This past week saw a hodgepodge of ICT-related issues. We start off with a long-standing software error affecting the credit and debit cards of some unlucky postcode related TriMet transit passengers in Portland, Oregon.
TriMet Ticketing Machine Software Error Flags Credit and Debit Cards as Fraudulent
For years, officials at Portland, Oregon’s, metro TriMet bus, light rail and commuter rail transit system have been trying to deter thieves using stolen credit and debit cards from purchasing TriMet transit tickets as a way to quickly cash in on their theft before a card is reported stolen. According to a 2011 story at the Oregonian, the thieves' modus operandi is using a stolen card to purchase an $88 TriMet pass at a ticket machine, then selling them for huge discounts in a thriving local black market. The fraud costs the transit system tens of thousands of dollars, the article says, because TriMet has made transactions using plastic so easy that “credit processor Visa requires it to cover the cost of every ticket purchased with a stolen credit card.” In 2012, Visa charged back US $95 389 for fraudulent transactions.
Many legitimate purchasers of TriMet tickets have been feeling the effects of the fraudulent activity as well. For the past several years, a large number of TriMet transit riders have been complaining that when they used their credit or debit cards to purchase a ticket, the purchases were not only declined, but their banks put security freezes on their cards out of fear that they had been stolen. Sometimes the banks would even cancel the cards outright, another story in the Oregonian reported last week.

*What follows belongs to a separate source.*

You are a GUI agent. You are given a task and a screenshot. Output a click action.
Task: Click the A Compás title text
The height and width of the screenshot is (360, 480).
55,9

When riders complained to TriMet about the issue, transit officials told the riders that they needed to talk to their banks about it, not them. The Oregonian stated that, “TriMet assumed problems with riders having cards suspended and cancelled were the result of banks using proprietary fraud filters to stop thieves.”
A classic case of what Oscar Wilde said about assumptions: “When you assume, you make an ass out of u and me.”
What was really behind the false positives? A software error in TriMet’s 215 ticketing machines was flagging the credit and debit cards of riders with a certain zip code as being stolen. This was happening 1000 to 2000 times a month over the past five years, Portland television station KATU reported. The error was finally discovered this January. “A data field was passing something other than TriMet's zip code, causing banks to flag the transactions as risky,” the Oregonian reported.
A TriMet official was quoted in the paper as saying, “After addressing [the error], fraud declines for credit cards users at our TVMs decreased significantly from 4 percent to 0.3 percent.”
TriMet issued a roundabout apology for the error, which was buried in a press release detailing the steps the transit agency is taking to reduce another issue angering its ridership, namely the notorious unreliability of its ticketing machines. TriMet suggests in its release that until machine reliability is improved (hopefully this summer), riders should not depend on the machines to purchase a single ticket at the station, but to instead carry a book of pre-bought tickets just in case.